An Lätare nun, in der Mitte der Passionszeit, taucht der Wochenspruch auf, der alles ändert. Vor diesem Kapitel ging es um die Freunde Jesu, die seine Zeichen sahen. Nun ist plötzlich von „Griechen“ die Rede, die mit Jesus sprechen wollen. Und Johannes nutzt sie, um über den Tod Jesu hinauszublicken. Lätare ist darum auch so etwas wie ein Christusfest mitten in der Passionszeit. In manchen ländlichen Gegenden gibt es noch heute den Brauch, den Tod an Lätare zu ersäufen. Die Passionszeit geht auf den Tod Jesu zu. Aber an ihrem Höhepunkt in der Mitte deutet sich schon die Wende an, wie auch im Johannesevangelium: Ja, Jesus wird sterben. Aber er wird auferstehen. Und diese Auferstehung ist inhaltlich untrennbar mit seinem Tod verbunden. Weil sie nicht nur den Freunden Jesu eine Herzensangelegenheit sein wird. Sondern weil sie für die ganze Welt, repräsentiert durch „die Griechen“, bedeutsam sein wird. Tod und Auferstehung gehören zusammen und begründen den Anspruch Gottes, Herr über alles Leben zu sein. Und den Anspruch Jesu, der Mensch zu sein, in dem sich dies verkörpert.
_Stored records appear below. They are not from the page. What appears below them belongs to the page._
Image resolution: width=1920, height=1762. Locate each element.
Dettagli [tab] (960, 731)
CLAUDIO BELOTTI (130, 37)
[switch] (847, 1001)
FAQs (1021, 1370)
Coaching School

Was Johannes als geschickte literarische Komposition schreibt – als Einleitung für die Kapitel, die deutlich auf den Tod zuführen. Das bekommt in diesem Vers vom Weizenkorn die erste Andeutung davon, dass der Tod nicht das letzte Wort hat. Das Leben wird siegen und wird die Welt verändern.
Unser Kirchenjahr bildet das nach. An Lätare findet traditionell das Todaustragen statt. „Heut is midde in de Faschde, wir tragen den Tod ins Wasser!“, rufen die Jungen des Dorfes zum Beispiel in Buchener Stadtteil Unterneudorf an Lätare. Und sie versenken symbolisch den Tod. Mitten in der Fastenzeit ist der Ausblick möglich, der über den Tod Jesu hinausweist. Das Weizenkorn bleibt in der Erde. Aber aus ihm wächst neues Leben, das sich unwiderstehlich ausbreitet.